Helicobacter felis

Scientific classification
- Domain: Bacteria
- Kingdom: Pseudomonadati
- Phylum: Campylobacterota
- Class: "Campylobacteria"
- Order: Campylobacterales
- Family: Helicobacteraceae
- Genus: Helicobacter
- Species: H. felis
- Binomial name: Helicobacter felis Paster et al., 1991

= Helicobacter felis =

- Genus: Helicobacter
- Species: felis
- Authority: Paster et al., 1991

Species of bacterium

Helicobacter felis is a bacterial species in the Helicobacteraceae family, Campylobacterales order, Helicobacter genus. This bacterium is Gram-negative, microaerophilic, urease-positive, and spiral-shaped. Its type strain is CS1T (= ATCC 49179T). It can be pathogenic.
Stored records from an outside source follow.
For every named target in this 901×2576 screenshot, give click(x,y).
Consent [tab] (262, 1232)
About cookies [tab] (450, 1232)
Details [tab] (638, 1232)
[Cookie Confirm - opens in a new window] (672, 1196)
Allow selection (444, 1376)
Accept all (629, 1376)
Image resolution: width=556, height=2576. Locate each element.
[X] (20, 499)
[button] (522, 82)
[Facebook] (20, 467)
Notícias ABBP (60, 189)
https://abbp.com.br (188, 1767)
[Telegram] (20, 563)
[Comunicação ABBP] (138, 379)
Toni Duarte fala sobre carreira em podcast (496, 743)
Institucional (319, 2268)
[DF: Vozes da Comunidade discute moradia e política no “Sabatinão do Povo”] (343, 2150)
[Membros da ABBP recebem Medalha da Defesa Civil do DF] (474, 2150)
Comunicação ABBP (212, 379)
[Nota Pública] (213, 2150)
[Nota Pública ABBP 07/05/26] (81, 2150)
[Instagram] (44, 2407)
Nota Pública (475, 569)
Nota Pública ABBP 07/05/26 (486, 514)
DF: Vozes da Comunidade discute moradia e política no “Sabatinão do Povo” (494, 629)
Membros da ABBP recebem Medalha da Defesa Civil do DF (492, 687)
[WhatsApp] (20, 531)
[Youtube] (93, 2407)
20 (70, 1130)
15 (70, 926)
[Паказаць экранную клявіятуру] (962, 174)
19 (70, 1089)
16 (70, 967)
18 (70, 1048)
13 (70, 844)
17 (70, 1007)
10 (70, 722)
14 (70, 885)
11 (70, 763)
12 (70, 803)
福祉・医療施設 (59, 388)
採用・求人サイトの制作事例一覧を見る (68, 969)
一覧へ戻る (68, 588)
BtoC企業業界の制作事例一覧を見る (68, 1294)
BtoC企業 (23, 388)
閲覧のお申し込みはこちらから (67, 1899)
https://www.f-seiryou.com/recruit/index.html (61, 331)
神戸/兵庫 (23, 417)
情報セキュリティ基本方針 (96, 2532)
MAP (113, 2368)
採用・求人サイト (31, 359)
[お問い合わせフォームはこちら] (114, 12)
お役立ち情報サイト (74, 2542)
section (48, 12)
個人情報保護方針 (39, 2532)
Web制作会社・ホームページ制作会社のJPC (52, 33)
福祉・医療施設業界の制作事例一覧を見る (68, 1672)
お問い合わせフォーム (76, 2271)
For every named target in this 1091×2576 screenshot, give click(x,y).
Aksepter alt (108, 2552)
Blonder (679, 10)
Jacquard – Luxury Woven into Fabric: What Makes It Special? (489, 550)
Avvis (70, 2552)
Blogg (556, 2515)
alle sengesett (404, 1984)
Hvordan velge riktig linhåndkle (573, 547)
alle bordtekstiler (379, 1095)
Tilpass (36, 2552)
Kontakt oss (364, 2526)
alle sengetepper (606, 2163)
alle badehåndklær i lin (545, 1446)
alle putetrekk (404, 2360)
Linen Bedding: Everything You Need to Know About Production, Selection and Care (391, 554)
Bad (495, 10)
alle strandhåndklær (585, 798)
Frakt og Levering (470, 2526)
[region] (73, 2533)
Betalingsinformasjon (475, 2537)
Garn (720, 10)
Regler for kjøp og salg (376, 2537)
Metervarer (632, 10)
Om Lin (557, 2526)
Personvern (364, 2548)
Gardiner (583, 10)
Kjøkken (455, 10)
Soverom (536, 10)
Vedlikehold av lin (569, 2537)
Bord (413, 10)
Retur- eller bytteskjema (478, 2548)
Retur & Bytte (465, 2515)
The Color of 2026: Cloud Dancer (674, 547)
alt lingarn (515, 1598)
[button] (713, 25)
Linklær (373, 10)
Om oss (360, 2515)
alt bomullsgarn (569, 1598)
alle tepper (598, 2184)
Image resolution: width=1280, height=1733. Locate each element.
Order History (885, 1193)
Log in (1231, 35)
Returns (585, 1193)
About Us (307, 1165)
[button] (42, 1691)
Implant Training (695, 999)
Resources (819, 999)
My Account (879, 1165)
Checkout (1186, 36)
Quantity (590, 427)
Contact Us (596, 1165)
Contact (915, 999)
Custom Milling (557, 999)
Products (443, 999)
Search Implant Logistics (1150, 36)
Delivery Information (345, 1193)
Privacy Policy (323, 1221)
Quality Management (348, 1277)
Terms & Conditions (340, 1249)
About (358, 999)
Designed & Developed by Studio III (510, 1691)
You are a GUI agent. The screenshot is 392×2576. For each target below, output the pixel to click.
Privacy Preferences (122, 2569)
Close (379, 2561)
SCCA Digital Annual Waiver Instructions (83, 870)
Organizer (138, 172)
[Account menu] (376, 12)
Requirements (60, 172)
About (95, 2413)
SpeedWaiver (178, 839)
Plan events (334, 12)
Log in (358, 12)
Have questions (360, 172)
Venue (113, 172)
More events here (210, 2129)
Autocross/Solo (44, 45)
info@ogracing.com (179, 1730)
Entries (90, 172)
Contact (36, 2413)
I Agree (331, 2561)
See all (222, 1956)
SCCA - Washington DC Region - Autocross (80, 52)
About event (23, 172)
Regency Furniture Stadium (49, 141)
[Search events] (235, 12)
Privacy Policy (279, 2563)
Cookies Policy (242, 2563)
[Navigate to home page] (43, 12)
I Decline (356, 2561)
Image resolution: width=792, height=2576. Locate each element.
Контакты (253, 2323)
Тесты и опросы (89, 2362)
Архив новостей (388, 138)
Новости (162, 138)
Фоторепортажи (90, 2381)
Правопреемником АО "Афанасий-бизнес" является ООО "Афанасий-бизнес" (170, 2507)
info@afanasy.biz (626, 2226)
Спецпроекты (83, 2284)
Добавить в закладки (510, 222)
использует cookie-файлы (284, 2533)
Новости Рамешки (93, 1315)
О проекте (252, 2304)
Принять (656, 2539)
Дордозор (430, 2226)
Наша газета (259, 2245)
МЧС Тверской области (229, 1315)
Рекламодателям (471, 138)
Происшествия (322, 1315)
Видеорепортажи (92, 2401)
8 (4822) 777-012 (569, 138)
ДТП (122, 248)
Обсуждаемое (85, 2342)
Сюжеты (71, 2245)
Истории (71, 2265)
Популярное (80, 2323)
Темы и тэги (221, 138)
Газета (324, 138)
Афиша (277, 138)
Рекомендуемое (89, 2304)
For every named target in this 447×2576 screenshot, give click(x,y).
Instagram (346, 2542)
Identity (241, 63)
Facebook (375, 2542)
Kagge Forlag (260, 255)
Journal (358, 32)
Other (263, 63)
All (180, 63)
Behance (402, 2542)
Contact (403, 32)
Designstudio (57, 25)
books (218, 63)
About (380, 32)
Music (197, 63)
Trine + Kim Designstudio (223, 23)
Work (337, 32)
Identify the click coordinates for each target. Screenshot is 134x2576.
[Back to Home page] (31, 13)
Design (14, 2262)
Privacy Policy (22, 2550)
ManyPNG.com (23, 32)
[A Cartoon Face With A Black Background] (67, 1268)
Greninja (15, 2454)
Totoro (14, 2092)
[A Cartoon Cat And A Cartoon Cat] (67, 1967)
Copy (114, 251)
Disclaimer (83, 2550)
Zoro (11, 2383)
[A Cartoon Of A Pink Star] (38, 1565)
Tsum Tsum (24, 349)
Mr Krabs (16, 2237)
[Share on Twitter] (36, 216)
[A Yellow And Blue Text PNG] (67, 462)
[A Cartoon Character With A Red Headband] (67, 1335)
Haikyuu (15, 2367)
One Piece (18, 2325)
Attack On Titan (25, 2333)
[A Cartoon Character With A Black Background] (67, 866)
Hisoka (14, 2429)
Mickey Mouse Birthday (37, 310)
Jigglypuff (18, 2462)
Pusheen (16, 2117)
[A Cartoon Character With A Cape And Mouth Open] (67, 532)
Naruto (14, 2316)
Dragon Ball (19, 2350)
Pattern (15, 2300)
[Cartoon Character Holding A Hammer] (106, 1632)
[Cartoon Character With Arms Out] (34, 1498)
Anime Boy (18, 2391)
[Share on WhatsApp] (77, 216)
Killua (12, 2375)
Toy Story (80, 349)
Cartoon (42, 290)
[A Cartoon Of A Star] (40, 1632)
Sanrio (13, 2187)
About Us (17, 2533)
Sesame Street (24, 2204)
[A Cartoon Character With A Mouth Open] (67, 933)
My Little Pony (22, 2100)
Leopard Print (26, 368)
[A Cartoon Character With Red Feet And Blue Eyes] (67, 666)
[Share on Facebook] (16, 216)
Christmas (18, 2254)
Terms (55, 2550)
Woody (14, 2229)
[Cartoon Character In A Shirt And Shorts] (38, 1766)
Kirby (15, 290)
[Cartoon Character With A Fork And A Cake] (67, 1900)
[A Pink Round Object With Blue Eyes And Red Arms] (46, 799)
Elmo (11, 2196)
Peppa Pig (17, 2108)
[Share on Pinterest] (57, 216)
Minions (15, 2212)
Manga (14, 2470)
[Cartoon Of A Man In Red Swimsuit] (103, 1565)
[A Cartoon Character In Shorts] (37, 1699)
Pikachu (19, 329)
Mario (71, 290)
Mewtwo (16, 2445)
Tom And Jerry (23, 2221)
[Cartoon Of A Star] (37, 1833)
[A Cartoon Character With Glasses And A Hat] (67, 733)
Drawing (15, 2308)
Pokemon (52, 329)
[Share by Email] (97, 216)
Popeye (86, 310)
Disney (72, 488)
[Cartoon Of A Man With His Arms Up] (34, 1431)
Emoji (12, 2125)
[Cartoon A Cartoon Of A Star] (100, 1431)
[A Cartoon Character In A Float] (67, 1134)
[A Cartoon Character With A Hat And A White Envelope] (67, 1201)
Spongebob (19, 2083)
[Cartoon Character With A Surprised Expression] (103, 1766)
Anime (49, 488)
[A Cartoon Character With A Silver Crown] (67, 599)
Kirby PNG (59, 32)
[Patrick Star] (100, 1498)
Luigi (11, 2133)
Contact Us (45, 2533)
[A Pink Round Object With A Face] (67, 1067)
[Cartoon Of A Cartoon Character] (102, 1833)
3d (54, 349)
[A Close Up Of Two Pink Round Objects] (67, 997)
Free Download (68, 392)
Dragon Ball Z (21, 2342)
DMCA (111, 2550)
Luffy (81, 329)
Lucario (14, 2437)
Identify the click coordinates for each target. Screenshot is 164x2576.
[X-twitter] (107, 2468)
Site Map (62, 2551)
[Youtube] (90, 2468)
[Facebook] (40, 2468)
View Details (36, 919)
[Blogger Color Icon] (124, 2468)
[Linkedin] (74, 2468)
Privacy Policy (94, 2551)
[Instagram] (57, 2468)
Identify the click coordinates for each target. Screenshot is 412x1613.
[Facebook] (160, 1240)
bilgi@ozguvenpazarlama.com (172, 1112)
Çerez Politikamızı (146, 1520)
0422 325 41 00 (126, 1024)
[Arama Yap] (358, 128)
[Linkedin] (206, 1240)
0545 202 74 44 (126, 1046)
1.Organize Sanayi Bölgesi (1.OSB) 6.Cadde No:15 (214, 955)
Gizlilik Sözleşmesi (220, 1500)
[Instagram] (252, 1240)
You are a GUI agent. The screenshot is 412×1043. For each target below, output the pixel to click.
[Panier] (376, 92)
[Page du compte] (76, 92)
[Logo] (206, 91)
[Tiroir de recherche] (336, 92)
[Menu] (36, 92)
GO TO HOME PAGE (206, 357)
Helicobacter pylori (H. pylori) is by far the best known Helicobacter species, primarily because humans infected with it may develop gastrointestinal tract diseases such as stomach inflammation, stomach ulcers, duodenal ulcers, stomach cancers of the nonlymphoma type, and various subtypes of extranodal marginal zone lymphomass, e.g. those of the stomach, small intestines, large intestines, and rectumn. H. pylori is also associated with the development of bile duct cancer and has been associated with a wide range of other diseases although its role in the development of many of these other diseases requires further study. Humans infected with H. felis may also develop some of the same gastrointestinal diseases viz., stomach inflammation, stomach ulcers, duodenal ulcers, stomach cancers that are not lymphomas, and extranodal marginal B cell lymphomas of the stomach. Other non-H. pylori species that are known to be associated with these gastrointestinal diseases are Helicobacter bizzozeronii, Helicobacter salomonis, Helicobacter suis, and Helicobacter heilmannii s.s. Because of their disease associations, these four Helicobacter species plus H. felis are often group together and termed Helicobacter heilmannii sensu lato.

H. felis bacteria are detected in the stomachs of their natural hosts - cats, dogs, rabbits, and cheetahs. Reports suggest that individuals, including children, are infected with this bacterium by having close contact with one of these infected animals: H. heilmanni s.l.-associated diseases, including those associated with H. felis, appear to be zoonotic diseases, i.e. infectious diseases that are caused by pathogen that spread from animals to humans. It is important to diagnose H. felis and other H. heilmannii sensu lato infections in patients with the cited upper gastrointestinal tract diseases, including in particular extranodal marginal zone lymphoma of the stomach, because some of them have been successfully treated and cured using antibiotic-based drug regimens (e.g.amoxicillin, clarithromycin, plus a proton pump inhibitor or metronidazole, clarithromycin, plus a proton pump inhibitor) directed against the instigating bacterium.